3. Sinusitis is caused by:
- A. Bacteria
- B. Fungus
- C. Virus
- D. Any of the above
Correct answer: D
Rationale: Sinusitis can be caused by bacteria, viruses, or fungi. While bacterial infections are the most common cause, viral or fungal infections can also lead to sinusitis. Therefore, the correct answer is 'Any of the above.' Choices A, B, and C are incorrect because they only represent individual causes of sinusitis, whereas choice D encompasses all possible causes.
4. An 18-year-old male patient informs the nurse that he isn't sure if he is homosexual because he is attracted to both genders. The nurse establishes a trusting relationship with the patient by saying:
- A. Don't worry. It's just a phase you will grow out of.

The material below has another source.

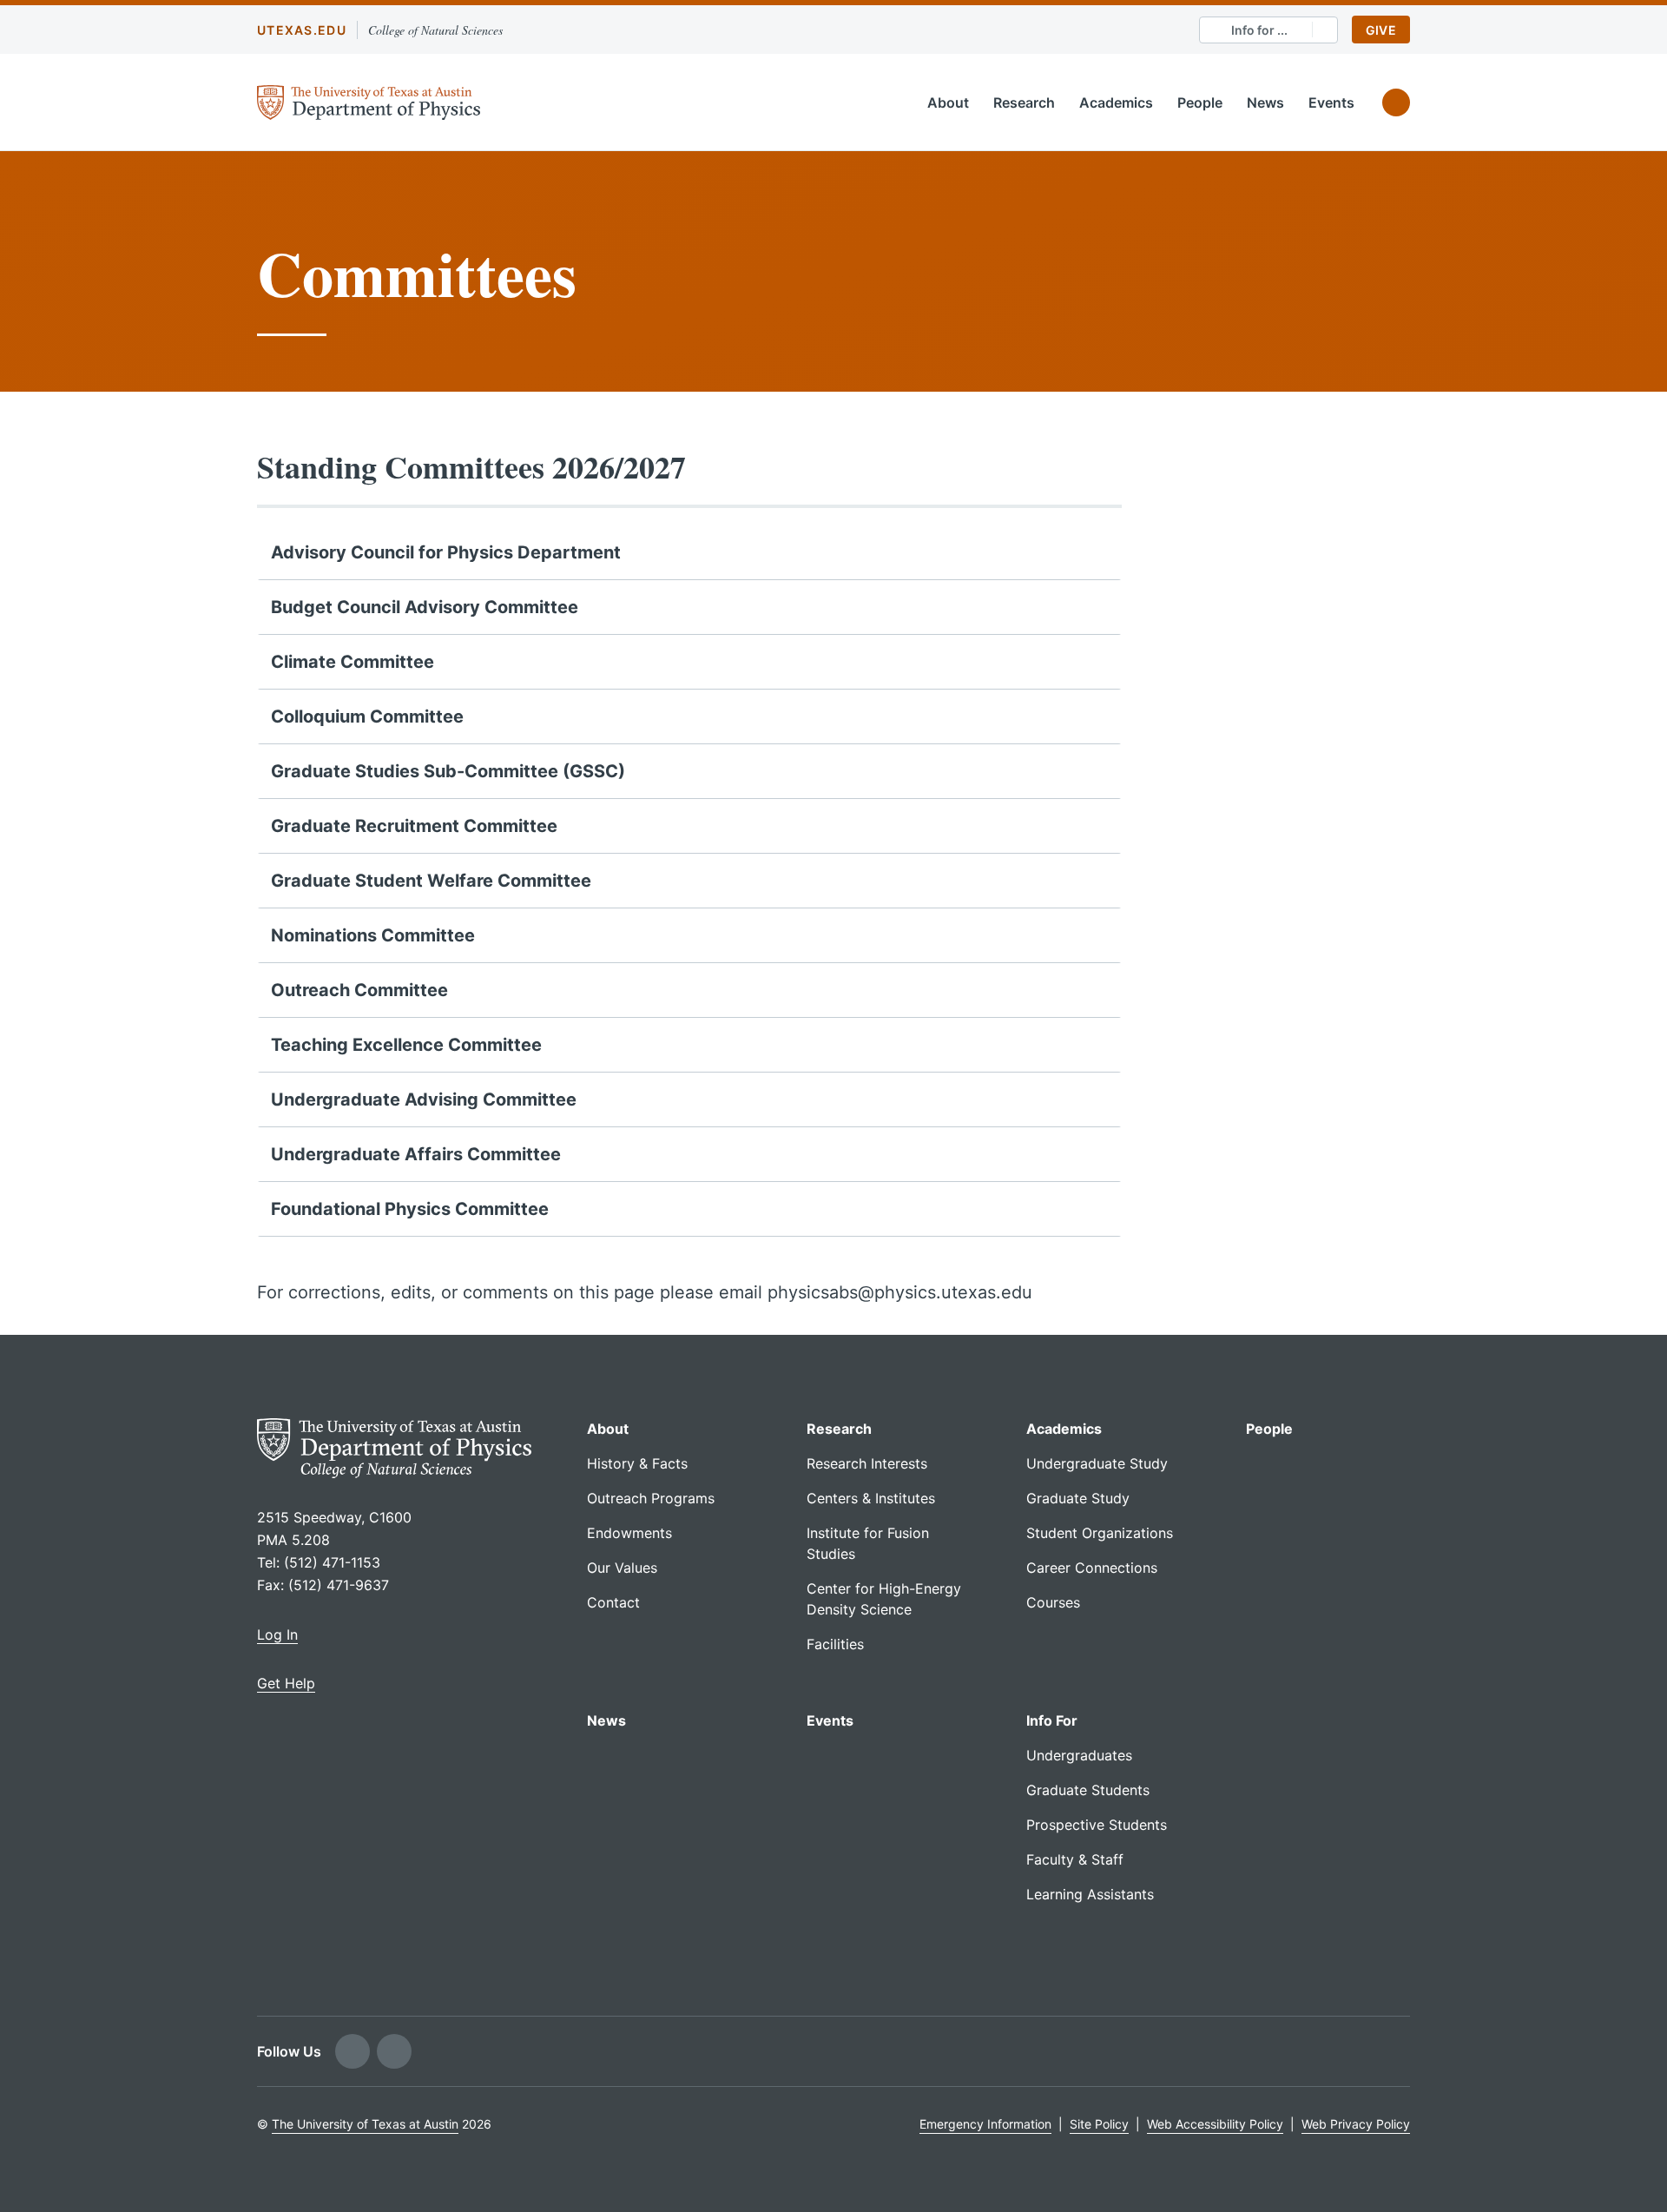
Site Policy (1099, 2123)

- B. Those are abnormal impulses. You should seek therapy.
- C. At your age, it is normal to be curious about both genders.

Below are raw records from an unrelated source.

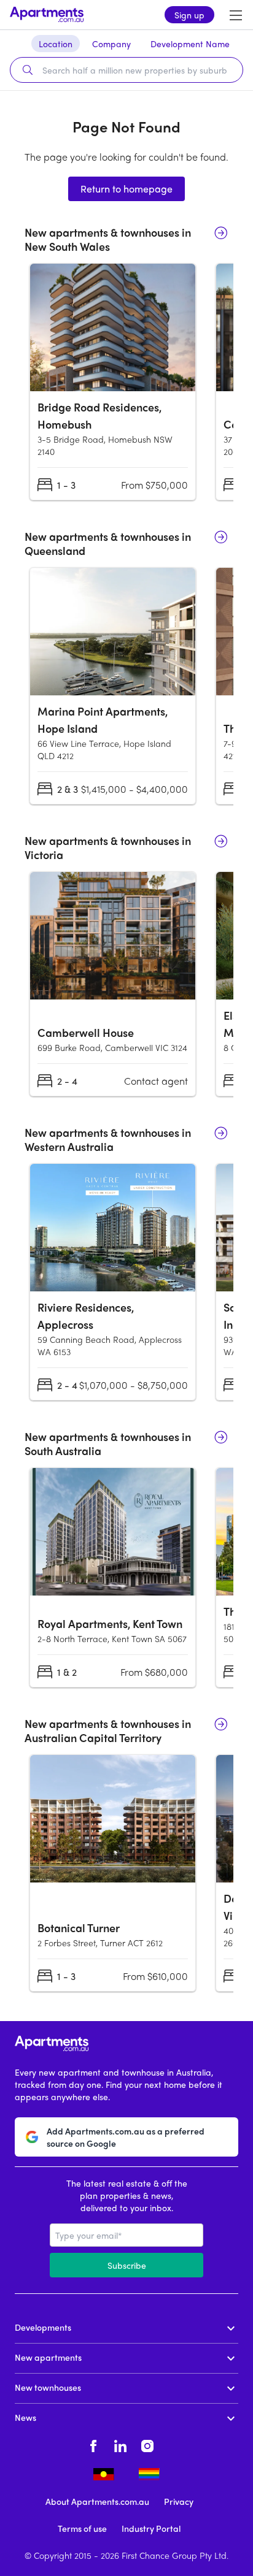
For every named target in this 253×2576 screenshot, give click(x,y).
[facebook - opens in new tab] (93, 2444)
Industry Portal (151, 2528)
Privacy (178, 2501)
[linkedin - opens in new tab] (120, 2444)
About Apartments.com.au (97, 2501)
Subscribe (126, 2265)
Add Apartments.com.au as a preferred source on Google (125, 2137)
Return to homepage (126, 189)
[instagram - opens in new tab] (147, 2444)
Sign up (189, 15)
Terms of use (82, 2528)
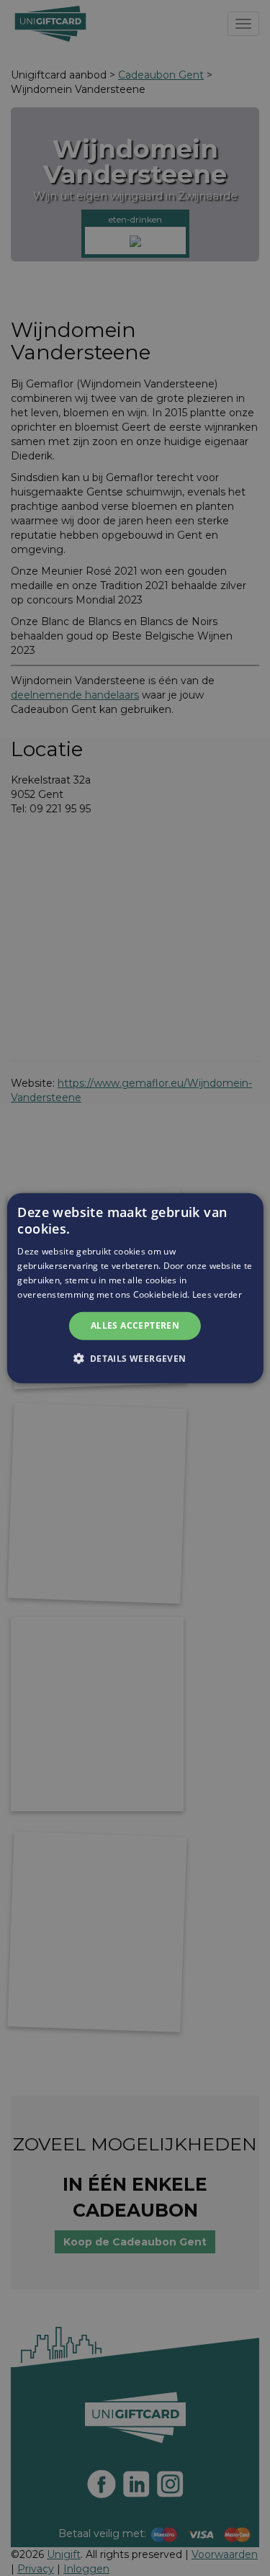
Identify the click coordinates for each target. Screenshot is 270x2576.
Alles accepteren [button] (135, 1325)
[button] (135, 1358)
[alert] (135, 1288)
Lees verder (217, 1294)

- D. Having questions about sexuality is normal. Have you noticed any changes in the way this makes you feel about yourself?
Correct answer: C
Rationale: It is important for the nurse to validate the patient's concerns and provide a supportive environment. By acknowledging that it is normal for young adults to have questions about sexuality, the nurse helps the patient feel understood and accepted. This response encourages further discussion and exploration of the patient's feelings without judgment. Choice A dismisses the patient's concerns and implies that his feelings are not valid. Choice B stigmatizes the patient's feelings by labeling them as abnormal and suggests therapy without proper assessment. Choice D addresses the patient's feelings but lacks the validation and reassurance present in the correct answer, which is essential in building a trusting relationship with the patient.
5. A nurse is required to float to another unit within the hospital where he is asked to care for a client on a ventilator. The nurse is uncomfortable with this assignment, as he has not had a ventilated client since nursing school. What is the nurse's most appropriate response?

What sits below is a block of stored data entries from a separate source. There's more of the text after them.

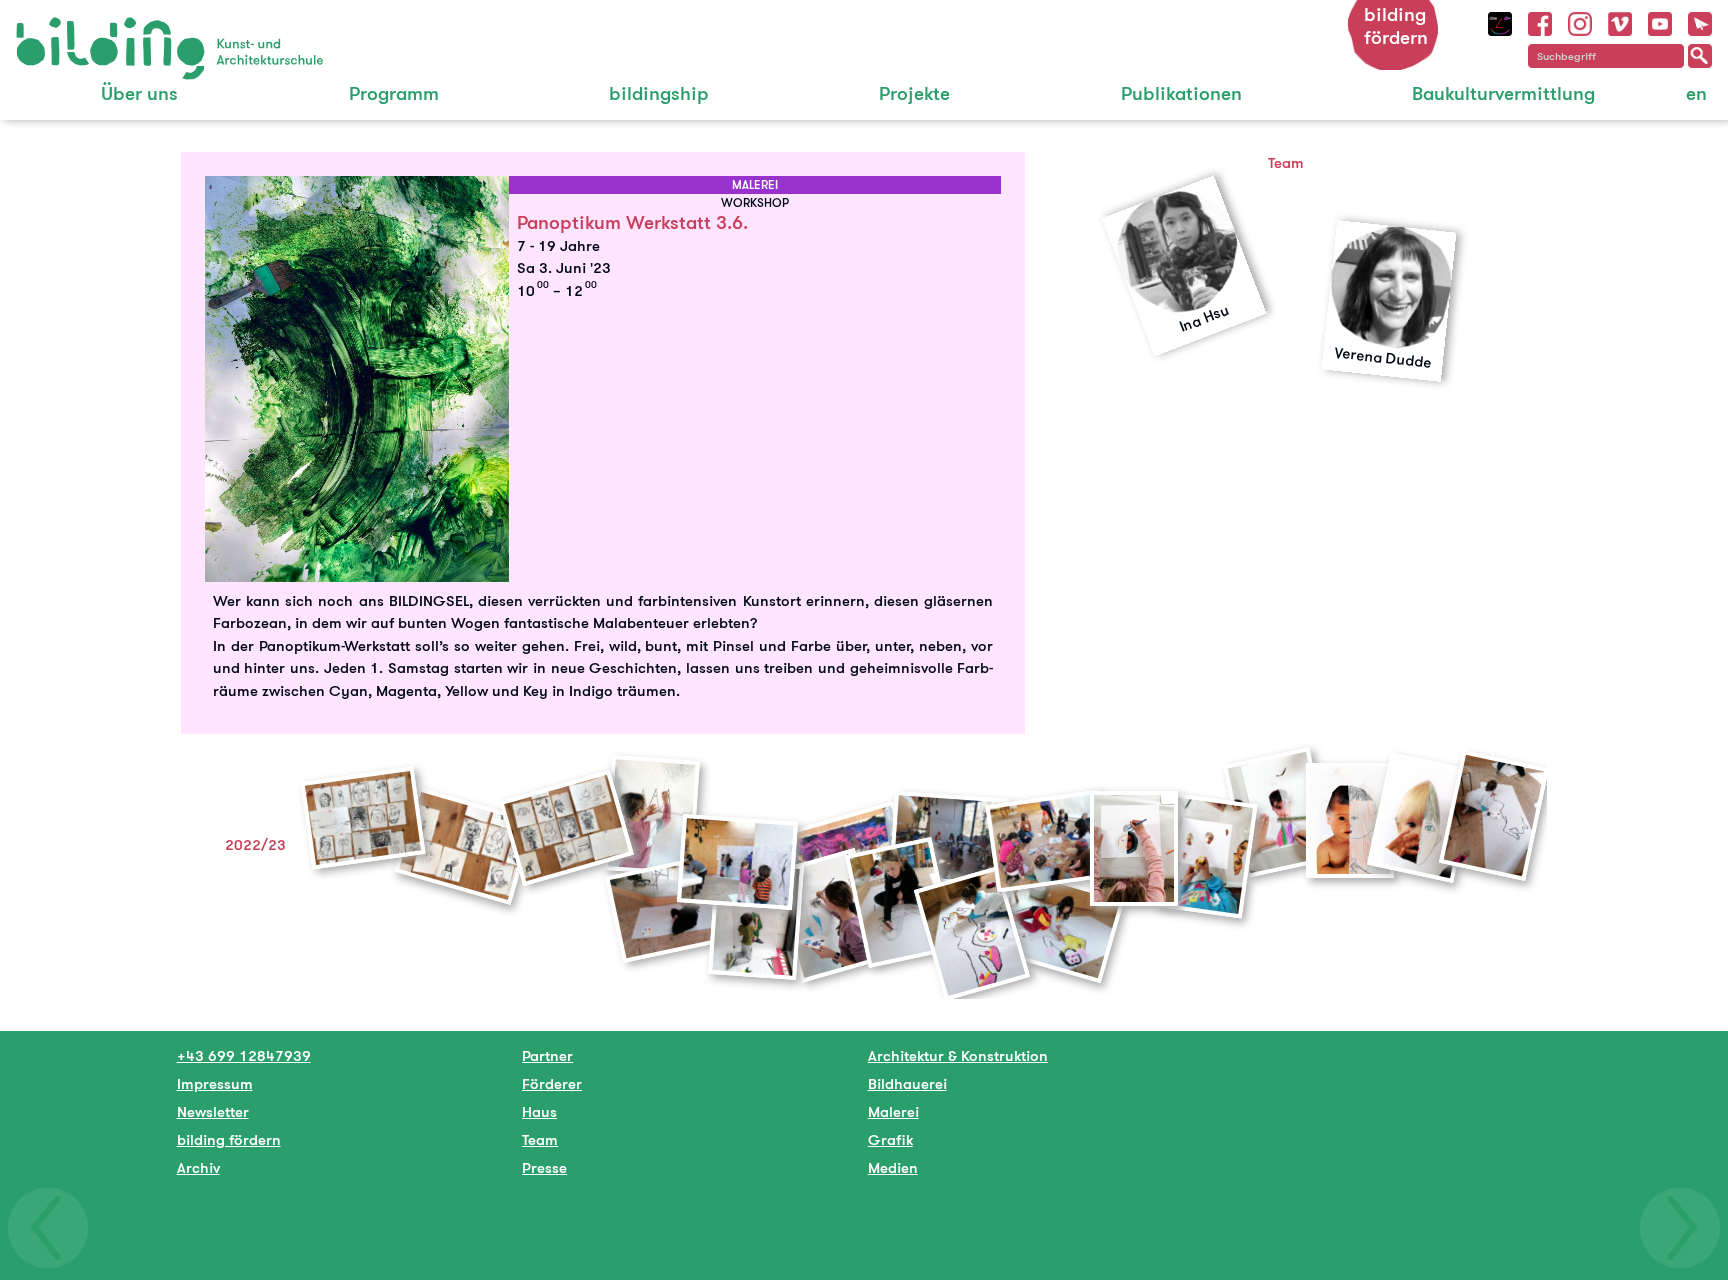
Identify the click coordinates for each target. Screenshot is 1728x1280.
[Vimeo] (1620, 21)
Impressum (215, 1083)
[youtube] (1660, 21)
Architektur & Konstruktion (958, 1055)
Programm (394, 93)
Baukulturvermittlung (1503, 93)
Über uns (139, 93)
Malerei (893, 1111)
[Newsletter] (1700, 21)
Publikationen (1181, 93)
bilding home (61, 29)
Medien (893, 1167)
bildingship (659, 93)
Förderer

- A. Explain to the nursing supervisor the level of discomfort and ask for a different assignment
- B. State that the client's needs are outside the nurse's scope of practice and request a different assignment
- C. Accept the assignment, asking for help when necessary
- D. Request to return to the home unit and send another nurse who can perform the job
Correct answer: A
Rationale: When floating to another unit and asked to take an assignment that falls outside a nurse's comfort zone, the nurse should notify the area supervisor of the level of discomfort and request a different assignment. Caring for ventilated clients typically falls within the scope of nursing practice; however, discomfort with the situation may not necessarily be overcome by accepting the assignment. Alternatively, the effects could be harmful to the client if the nurse is unfamiliar with this type of care. Requesting a different assignment is the most appropriate response in this situation, ensuring patient safety and the nurse's comfort level. Stating that the client's needs are outside the nurse's scope of practice (Choice B) may not be accurate, as caring for ventilated clients usually falls within the scope of nursing practice. Accepting the assignment (Choice C) without addressing the discomfort may compromise patient safety. Requesting to return to the home unit (Choice D) does not address the immediate need of caring for the ventilated client and may delay appropriate care.